Kun Chen, a former L8 principal engineer at Meta, Microsoft, and Atlassian who led Atlassian's Rovo Dev product, now works solo and has shifted from writing code himself to directing a fleet of AI agents like an engineering manager. He describes reaching a flow state where he ships more than 30 quality PRs a day, with his own judgment on what to build and evaluate now being the only bottleneck.
His setup is deliberately terminal-centric and vendor-agnostic: WezTerm as terminal emulator, Claude Code and OpenCode as agent harnesses, Neovim (with oil.nvim, neogit, and snacks.nvim plugins) for quick file and git review, and tmux for persistent, keyboard-driven session management across devices. He deliberately avoids agent-specific 'fancy' features like auto-managed memory, arguing they lock users into a single vendor when model performance leadership is still unsettled.
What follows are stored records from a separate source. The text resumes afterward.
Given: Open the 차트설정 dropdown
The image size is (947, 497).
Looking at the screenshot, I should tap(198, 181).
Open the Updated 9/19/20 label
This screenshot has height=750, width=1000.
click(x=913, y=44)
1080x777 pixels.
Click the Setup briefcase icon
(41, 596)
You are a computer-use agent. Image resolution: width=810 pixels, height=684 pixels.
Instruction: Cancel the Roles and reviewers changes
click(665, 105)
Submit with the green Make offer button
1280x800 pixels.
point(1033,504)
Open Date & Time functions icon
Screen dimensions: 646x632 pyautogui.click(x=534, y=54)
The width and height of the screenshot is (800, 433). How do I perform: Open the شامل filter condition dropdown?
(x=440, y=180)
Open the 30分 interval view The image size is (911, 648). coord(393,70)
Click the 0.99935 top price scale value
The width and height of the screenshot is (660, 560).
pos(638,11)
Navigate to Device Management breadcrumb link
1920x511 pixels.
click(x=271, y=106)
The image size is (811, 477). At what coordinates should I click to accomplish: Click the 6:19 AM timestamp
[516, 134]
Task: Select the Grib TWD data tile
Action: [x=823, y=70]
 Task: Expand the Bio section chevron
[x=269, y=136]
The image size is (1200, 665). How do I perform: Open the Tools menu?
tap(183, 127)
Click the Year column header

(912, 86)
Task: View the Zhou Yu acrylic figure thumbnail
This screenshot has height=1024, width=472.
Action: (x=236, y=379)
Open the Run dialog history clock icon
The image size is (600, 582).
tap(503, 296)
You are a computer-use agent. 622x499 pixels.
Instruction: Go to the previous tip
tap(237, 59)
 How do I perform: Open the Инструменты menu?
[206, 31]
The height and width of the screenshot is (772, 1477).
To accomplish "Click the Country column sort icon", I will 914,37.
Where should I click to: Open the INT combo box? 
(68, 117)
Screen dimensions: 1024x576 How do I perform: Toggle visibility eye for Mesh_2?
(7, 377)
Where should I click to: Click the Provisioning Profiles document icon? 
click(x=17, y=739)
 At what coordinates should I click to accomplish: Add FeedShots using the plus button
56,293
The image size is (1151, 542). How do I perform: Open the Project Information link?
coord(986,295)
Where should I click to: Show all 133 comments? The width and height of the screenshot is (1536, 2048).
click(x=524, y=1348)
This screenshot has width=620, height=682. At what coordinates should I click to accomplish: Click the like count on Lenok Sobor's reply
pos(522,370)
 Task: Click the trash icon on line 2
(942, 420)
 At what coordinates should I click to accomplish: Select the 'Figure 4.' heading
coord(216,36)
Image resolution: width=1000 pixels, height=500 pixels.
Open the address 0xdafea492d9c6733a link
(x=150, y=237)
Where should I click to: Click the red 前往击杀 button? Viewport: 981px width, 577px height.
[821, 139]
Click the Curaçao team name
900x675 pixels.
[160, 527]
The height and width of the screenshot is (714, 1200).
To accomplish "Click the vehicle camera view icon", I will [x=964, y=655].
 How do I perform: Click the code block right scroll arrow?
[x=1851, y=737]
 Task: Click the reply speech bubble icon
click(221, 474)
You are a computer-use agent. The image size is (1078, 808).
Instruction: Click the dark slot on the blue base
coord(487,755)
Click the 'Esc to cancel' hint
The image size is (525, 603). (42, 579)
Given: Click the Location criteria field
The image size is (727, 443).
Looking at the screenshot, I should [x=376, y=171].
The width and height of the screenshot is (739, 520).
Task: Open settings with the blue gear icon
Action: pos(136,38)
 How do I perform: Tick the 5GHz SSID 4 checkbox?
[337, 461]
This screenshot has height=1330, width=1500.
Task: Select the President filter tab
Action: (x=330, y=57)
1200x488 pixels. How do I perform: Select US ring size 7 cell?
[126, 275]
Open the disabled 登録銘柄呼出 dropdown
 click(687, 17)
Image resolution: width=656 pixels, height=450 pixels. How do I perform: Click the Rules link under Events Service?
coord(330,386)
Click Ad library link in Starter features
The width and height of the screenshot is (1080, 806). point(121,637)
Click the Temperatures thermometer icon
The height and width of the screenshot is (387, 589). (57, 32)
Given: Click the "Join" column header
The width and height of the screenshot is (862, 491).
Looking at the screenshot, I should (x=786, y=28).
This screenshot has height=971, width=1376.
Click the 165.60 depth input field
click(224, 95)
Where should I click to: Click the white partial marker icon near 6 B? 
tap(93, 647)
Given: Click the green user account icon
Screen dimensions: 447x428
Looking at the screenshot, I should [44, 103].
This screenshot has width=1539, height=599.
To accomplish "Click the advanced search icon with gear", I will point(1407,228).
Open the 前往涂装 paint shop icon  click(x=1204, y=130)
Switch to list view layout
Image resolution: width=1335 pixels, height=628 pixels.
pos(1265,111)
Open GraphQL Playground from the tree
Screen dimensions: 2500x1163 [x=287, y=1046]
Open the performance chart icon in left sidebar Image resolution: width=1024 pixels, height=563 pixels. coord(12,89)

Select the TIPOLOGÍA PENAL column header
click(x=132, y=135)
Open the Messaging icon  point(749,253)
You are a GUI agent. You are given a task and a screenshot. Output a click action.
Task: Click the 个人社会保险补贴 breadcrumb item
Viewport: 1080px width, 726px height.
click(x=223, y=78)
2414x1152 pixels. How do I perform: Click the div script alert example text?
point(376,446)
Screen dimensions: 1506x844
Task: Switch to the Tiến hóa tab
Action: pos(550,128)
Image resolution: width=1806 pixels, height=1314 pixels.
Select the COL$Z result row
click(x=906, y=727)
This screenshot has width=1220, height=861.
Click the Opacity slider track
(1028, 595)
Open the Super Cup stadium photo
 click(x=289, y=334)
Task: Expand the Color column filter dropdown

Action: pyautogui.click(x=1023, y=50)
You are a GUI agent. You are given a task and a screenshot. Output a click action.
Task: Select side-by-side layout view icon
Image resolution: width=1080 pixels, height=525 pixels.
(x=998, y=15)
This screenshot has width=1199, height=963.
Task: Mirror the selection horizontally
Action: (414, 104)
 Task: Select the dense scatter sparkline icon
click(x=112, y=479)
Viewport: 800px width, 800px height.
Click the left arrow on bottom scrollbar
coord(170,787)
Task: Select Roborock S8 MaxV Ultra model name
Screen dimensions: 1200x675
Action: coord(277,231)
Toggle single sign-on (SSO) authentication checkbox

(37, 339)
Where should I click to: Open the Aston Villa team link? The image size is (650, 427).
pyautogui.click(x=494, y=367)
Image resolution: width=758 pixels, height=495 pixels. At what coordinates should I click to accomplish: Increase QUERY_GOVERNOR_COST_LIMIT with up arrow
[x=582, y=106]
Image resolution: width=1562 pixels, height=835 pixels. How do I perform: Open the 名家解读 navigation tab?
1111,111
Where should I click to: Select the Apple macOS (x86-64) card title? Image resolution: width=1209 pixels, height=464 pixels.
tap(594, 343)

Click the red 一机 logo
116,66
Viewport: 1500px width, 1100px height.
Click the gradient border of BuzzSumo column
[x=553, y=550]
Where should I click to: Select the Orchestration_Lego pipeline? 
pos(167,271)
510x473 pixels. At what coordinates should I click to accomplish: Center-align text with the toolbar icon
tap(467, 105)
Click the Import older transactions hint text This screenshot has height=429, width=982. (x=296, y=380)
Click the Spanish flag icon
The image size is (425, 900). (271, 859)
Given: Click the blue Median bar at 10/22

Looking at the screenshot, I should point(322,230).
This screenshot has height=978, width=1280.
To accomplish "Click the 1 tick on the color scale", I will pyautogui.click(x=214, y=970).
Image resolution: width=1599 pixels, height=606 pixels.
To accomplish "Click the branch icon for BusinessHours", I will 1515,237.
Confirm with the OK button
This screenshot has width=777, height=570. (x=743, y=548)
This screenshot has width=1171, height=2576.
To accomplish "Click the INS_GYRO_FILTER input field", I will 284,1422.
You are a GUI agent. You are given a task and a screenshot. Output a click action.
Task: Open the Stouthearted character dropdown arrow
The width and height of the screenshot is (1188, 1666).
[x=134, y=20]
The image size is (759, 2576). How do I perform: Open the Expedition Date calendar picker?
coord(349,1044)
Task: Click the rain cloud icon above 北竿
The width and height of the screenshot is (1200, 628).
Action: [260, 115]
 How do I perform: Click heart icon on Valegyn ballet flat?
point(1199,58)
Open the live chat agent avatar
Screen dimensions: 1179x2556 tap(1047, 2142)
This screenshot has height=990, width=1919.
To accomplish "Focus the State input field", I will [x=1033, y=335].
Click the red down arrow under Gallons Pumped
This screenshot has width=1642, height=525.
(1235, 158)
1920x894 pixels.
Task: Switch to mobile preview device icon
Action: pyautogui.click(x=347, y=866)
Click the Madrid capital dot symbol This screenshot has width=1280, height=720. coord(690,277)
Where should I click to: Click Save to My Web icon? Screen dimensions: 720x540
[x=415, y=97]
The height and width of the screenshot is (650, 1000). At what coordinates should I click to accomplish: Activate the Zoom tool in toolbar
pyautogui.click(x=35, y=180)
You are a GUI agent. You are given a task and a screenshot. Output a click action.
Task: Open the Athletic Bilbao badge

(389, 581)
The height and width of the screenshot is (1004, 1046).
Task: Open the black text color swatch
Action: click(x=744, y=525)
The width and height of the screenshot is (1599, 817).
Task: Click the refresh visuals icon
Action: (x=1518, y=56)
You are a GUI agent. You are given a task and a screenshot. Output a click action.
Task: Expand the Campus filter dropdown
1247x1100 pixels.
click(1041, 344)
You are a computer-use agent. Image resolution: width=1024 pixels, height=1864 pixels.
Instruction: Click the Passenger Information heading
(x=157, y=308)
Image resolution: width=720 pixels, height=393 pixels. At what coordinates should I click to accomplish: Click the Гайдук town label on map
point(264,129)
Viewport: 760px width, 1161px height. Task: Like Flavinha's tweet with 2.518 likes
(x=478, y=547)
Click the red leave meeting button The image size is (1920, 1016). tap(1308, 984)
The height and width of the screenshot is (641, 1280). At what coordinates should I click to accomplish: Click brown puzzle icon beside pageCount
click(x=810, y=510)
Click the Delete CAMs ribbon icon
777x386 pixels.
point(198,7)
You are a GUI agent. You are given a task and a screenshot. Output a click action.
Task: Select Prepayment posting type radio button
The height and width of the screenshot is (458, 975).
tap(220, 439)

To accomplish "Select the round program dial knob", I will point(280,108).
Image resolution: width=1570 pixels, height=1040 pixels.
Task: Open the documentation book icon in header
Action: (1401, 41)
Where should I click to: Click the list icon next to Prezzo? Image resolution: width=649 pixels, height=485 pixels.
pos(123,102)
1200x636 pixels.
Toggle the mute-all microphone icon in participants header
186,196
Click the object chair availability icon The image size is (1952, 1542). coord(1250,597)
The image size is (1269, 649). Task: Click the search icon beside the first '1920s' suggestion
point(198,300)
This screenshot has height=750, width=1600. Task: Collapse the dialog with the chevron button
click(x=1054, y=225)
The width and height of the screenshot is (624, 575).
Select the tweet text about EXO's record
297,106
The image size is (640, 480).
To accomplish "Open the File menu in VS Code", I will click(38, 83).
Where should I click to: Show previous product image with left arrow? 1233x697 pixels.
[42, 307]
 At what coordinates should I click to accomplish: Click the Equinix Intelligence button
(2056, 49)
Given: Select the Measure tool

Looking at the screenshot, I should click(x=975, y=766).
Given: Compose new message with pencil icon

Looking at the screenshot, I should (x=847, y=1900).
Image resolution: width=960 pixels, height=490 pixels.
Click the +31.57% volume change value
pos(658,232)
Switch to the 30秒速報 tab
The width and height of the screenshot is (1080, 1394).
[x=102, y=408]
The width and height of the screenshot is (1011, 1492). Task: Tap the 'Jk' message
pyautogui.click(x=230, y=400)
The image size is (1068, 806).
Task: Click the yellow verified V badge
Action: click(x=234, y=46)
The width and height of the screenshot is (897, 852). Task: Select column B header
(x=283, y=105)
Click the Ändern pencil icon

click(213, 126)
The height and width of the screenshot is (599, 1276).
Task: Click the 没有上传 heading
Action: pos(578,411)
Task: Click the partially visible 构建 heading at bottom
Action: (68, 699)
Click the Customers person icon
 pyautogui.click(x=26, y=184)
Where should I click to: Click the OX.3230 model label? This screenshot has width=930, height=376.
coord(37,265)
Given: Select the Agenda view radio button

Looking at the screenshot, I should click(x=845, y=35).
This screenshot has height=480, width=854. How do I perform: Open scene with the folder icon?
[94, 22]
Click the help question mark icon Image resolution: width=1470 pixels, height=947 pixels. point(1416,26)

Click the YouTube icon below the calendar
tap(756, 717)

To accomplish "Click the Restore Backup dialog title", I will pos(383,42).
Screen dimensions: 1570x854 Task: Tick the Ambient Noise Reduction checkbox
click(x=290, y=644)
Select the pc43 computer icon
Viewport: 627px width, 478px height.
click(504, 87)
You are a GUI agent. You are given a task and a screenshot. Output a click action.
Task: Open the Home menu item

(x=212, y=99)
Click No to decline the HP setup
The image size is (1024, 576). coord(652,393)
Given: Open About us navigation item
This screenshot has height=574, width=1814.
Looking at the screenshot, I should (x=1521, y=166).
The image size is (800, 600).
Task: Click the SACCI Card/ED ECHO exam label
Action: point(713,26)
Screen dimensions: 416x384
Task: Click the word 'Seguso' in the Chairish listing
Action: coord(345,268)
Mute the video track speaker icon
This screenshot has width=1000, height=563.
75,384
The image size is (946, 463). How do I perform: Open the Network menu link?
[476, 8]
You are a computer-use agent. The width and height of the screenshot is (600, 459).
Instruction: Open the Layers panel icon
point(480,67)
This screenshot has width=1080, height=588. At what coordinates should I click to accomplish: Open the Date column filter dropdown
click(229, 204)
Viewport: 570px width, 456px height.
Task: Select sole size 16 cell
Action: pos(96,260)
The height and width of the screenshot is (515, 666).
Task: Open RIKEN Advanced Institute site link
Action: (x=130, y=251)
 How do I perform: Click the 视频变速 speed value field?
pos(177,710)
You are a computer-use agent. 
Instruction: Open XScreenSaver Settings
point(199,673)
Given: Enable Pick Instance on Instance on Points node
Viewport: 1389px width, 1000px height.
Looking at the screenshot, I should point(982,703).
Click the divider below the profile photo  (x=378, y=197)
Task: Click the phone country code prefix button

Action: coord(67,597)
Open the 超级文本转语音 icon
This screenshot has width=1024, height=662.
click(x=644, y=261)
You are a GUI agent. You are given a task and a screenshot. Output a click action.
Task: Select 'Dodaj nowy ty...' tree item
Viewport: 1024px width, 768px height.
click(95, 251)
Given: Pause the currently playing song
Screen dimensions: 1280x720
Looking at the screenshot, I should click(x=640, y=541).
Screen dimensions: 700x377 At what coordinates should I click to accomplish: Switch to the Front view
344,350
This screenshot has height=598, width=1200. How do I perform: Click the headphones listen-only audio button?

To make the workflow concrete, Chen walks through a real feature—image input—in his side project 'Hi Bit,' an AI tutor he's building to teach his son agentic engineering, tracing it from initial idea to merged pull request. He also touches on the growing role of voice input in prompting agents effectively, offering engineers a practical reference for structuring their own agent-driven development practices.